For listeners experiencing genres new to them, there's a certain difficulty
in critical judgment doubly so when the genre has a dense and
deeply contoured past. Wide-eyed philistines could be blinded by an amalgam
of clichés; newcomers may ignorantly believe they have before
them fertile soil when all it represents, generically, is tilled and
trodden ground, utterly barren, devoid of new life. So too can the naïve
be lost amid a masterpiece, wondering if it is all this good, all so
productive, new and vivified; such a first experience sets standards
that are rarely transcended.
This is more or less the acknowledged background in the cliché "I don't know much about art, but I know what I like." Ignorance
is a certain kind of comfort. Things appear; we like them or we don't,
no matter what the musicologist can trace for us. Who has time, after
all, to chase down all those back-catalogues?
I don't have that kind of time, or, well, that kind of money, so there's
a gaping hole in my collection where the jazz should be. Consequently,
I don't know much about jazz, but I know what I like. Brad Mehldau, to
take a strikingly coincidental example, I like. He doesn't sing he plays piano, but not like your little brother or sister.
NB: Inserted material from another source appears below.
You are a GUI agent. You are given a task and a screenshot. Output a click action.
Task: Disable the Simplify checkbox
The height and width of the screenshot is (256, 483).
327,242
He might play "Chopsticks" or "Greensleeves," but
you'd only know it by the slowly emerging fragments of a familiar melody.
Jazz, as Mehldau reminds us in the best possible way, is largely interpretive,
and not nearly as anxious nor insecure about it as lawsuit-happy rockers.
Jazz permits the improvising musician to justifiably and equally be labeled
a composer.
Mehldau's rendition of "Paranoid Android," for example, is the centerpiece
of proceedings here, and he all but claims the song for his own. Alone
on stage with only a piano (and an attentive, if hardly effusive, Japanese
audience) throughout this disc, Mehldau uses the freedom of the solo
form to salvage the best elements from Radiohead's original. He excises
the pap and distils the British band's contrived, pompous and almost
parodic multi-part prog-rock composition into an 18-minute masterpiece
of truly affecting and complex emotions. Where jazz reinterpretations
can often focus too much on the original's melody or, alternately, conceal
it beneath the weight of academic noodling, Mehldau's "Android" pulls
from the original the best melodic phrases and improvises around them.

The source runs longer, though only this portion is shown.